The summer that I was five years old, my brothers went to sleep-away camp. My mother, worried that I would be lonely, got me a guinea pig. His name was Chester and he had belonged to a family who no longer wanted him. He was full-grown and a chestnut brown and I thought him the most beautiful animal in the world. I didn’t miss my brothers at all. A few weeks later, when told that my brothers would be coming home soon, I howled and cried, thinking that their return meant that I had to give Chester back. Given a choice between siblings and Chester, I much preferred the piggy. As it turned out, I got to have both.

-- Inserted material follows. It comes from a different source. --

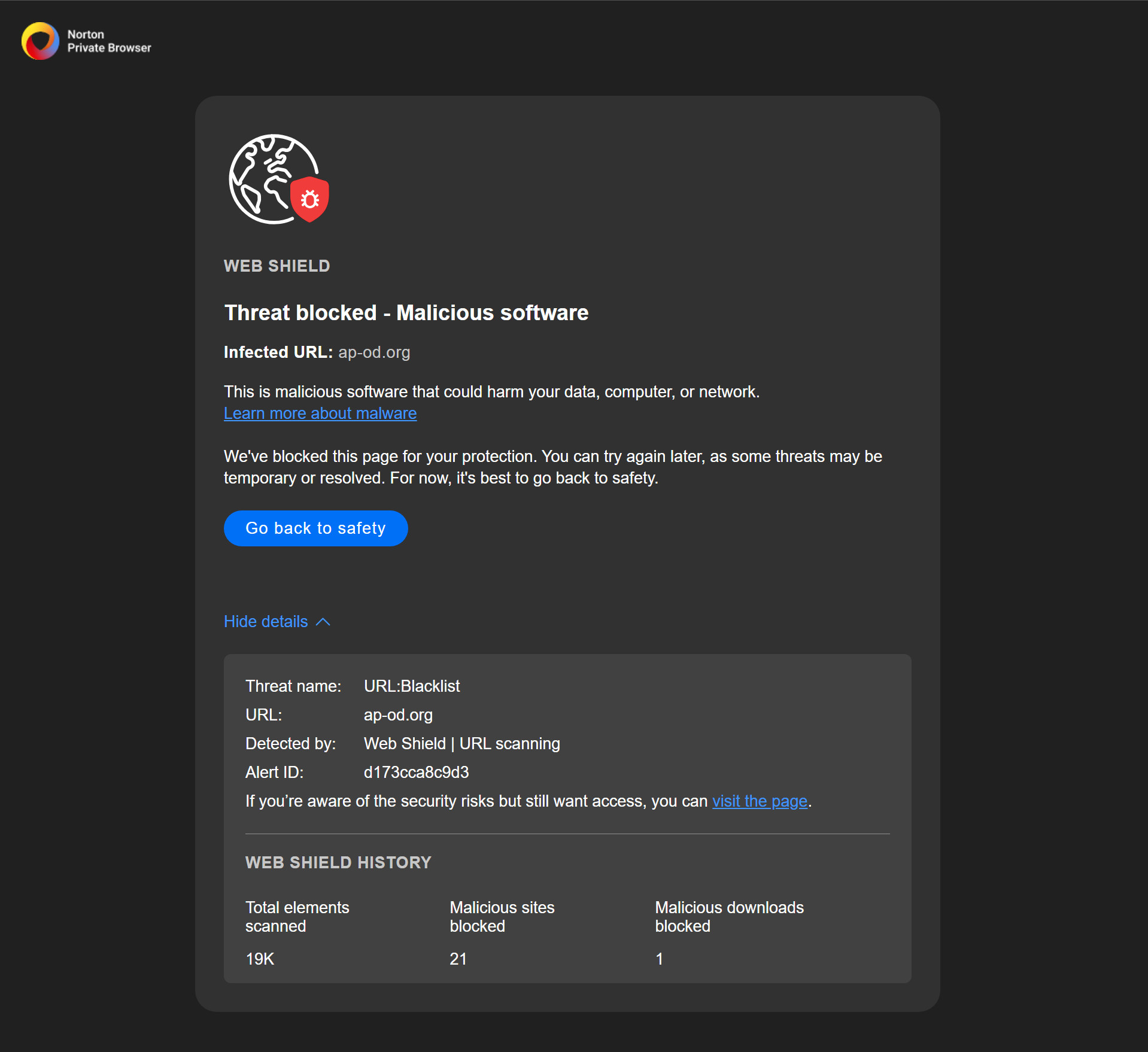This screenshot has width=1148, height=1052.
Task: Click the chevron arrow beside Hide details
Action: click(323, 622)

Chester lived in a plastic baby bathtub in my room that was layered with newspaper and bedded with hay. Hay at the pet store was expensive so we went to a feed store. It was an old building next to a railroad track. I was allowed to go into the loft and fill a paper bag with loose hay and it didn’t cost a thing. I remember the slants of light on the wooden floor, the quiet, and the green of the bales, a color unique to hay. It was timothy, and I recall it’s ticklish feel. Mostly, though, I remember the smell. There is nothing like the smell of hay. It speaks of meadows and grazing animals, and of animals closed up in fragrant barns in winter. Later in my life, I would know what it was like to throw bales into a moving wagon, and the itchiness of sweat mixed with hay dust after a long day of working on a farm. I’d know about waking at five am to feed a barn full of hungry horses, and of opening bale after bale and tossing flakes to the animals. But, even at the age of seven, before I’d experienced any of that, the hay spoke of it, and I knew.
I bought hay for the goats today.
I bought two bales. I could buy more and have it delivered, but it makes me happy to go to Erikson Grain. The guy who loaded my car asked, a bit incredulous, “in here?” I drive a BMW. “Yes,” I said. The BMW smells just right now.